GPU Overhead in

The test actually shows the smallest model has the worst throughput

Throughput comparison:

   qwen-0.5b (0.5B):   10.6 tok/s | 100 tokens in 9.45s
✓ Unloaded Qwen/Qwen2.5-0.5B-Instruct
Loading Qwen/Qwen2.5-1.5B-Instruct...
✓ Loaded Qwen/Qwen2.5-1.5B-Instruct
   qwen-1.5b (1.5B):   66.5 tok/s | 100 tokens in 1.50s
✓ Unloaded Qwen/Qwen2.5-1.5B-Instruct
Loading Qwen/Qwen2.5-3B-Instruct...
✓ Loaded Qwen/Qwen2.5-3B-Instruct
     qwen-3b (  3B):   53.4 tok/s | 100 tokens in 1.87s
✓ Unloaded Qwen/Qwen2.5-3B-Instruct
Loading Qwen/Qwen2.5-7B-Instruct...
✓ Loaded Qwen/Qwen2.5-7B-Instruct
     qwen-7b (  7B):   67.7 tok/s | 100 tokens in 1.48s
✓ Unloaded Qwen/Qwen2.5-7B-Instruct
Loading Qwen/Qwen2.5-0.5B-Instruct...

**Records provided**.
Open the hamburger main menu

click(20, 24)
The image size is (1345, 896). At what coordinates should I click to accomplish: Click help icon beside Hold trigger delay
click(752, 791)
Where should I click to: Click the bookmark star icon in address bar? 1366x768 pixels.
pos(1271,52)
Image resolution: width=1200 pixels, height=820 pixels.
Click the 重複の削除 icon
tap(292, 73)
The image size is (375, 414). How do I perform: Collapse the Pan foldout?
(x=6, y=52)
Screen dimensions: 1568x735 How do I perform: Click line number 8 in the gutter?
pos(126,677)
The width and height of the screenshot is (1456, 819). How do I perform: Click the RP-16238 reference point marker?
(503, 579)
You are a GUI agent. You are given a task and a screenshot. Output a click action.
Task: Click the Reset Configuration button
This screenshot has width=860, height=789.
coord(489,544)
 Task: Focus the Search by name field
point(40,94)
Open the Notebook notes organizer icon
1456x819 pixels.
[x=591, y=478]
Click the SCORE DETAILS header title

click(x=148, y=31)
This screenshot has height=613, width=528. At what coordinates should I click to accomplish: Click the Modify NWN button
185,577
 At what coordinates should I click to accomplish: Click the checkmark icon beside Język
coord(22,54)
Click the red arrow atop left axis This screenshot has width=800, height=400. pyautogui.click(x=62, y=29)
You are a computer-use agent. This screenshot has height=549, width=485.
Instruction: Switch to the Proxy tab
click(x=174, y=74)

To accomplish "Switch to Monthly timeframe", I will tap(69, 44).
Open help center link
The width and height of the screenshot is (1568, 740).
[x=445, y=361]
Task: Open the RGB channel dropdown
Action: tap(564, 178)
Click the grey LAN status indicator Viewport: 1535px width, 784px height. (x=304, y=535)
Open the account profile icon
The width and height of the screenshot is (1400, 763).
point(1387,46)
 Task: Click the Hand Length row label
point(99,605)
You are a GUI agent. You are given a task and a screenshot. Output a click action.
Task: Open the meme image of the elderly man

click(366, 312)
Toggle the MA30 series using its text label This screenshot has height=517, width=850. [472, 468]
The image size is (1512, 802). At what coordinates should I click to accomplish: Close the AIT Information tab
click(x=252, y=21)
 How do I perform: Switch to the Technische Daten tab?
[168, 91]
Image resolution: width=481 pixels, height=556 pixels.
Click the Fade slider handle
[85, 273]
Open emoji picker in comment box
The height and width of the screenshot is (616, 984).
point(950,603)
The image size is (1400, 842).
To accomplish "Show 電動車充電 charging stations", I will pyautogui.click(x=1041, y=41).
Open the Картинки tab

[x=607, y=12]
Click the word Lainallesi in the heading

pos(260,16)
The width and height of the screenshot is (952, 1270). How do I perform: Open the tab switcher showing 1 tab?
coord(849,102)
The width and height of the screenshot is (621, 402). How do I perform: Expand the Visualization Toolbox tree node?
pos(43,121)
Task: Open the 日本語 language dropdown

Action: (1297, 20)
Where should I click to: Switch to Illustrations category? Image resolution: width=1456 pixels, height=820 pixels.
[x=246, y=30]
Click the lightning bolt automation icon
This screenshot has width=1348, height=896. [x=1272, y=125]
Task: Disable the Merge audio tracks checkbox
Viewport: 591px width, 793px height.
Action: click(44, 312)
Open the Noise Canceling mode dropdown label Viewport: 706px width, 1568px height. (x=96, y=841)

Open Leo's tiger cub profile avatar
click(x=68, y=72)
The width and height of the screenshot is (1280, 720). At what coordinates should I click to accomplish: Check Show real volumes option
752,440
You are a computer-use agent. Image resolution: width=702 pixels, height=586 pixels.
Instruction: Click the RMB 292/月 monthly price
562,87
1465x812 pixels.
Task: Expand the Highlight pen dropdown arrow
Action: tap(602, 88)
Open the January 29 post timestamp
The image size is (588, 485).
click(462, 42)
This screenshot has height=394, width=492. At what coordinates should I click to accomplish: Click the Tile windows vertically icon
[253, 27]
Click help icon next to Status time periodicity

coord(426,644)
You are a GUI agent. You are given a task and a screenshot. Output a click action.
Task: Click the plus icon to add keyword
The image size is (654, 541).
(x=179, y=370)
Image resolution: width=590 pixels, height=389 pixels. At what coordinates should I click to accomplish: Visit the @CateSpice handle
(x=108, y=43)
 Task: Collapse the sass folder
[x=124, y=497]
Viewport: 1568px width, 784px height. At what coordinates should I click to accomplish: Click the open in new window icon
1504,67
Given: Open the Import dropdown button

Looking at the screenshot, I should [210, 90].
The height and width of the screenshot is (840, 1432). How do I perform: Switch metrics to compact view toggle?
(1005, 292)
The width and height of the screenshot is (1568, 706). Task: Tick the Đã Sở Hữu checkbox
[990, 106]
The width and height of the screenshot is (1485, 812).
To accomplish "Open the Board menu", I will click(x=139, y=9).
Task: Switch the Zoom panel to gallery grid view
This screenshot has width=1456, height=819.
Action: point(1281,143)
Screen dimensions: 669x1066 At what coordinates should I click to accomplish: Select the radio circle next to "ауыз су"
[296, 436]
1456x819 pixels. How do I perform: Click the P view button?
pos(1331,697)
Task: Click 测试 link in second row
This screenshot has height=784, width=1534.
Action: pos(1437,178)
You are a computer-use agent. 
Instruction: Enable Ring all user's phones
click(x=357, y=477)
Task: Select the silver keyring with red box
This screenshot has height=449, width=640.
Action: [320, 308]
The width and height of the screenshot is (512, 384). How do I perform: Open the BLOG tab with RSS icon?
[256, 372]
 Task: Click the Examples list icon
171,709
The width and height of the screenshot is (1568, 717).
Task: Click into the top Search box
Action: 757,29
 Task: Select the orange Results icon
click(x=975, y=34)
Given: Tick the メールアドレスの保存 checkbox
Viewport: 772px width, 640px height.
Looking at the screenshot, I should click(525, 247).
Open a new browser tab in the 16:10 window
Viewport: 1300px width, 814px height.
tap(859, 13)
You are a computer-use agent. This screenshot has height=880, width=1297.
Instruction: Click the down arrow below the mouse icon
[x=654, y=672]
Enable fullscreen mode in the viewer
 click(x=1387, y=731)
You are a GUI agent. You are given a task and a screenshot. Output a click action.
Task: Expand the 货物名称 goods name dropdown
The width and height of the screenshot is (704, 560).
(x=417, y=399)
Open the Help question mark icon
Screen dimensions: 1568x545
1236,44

**What you will do**. Repeat the GPU overhead excerpt word for word, starting at "GPU Overhead in" and ending at "Loading Qwen/Qwen2.5-3B-Instruct...". The entries play no part in this exercise.

**Written solution**.
GPU Overhead in

The test actually shows the smallest model has the worst throughput

Throughput comparison:

   qwen-0.5b (0.5B):   10.6 tok/s | 100 tokens in 9.45s
✓ Unloaded Qwen/Qwen2.5-0.5B-Instruct
Loading Qwen/Qwen2.5-1.5B-Instruct...
✓ Loaded Qwen/Qwen2.5-1.5B-Instruct
   qwen-1.5b (1.5B):   66.5 tok/s | 100 tokens in 1.50s
✓ Unloaded Qwen/Qwen2.5-1.5B-Instruct
Loading Qwen/Qwen2.5-3B-Instruct...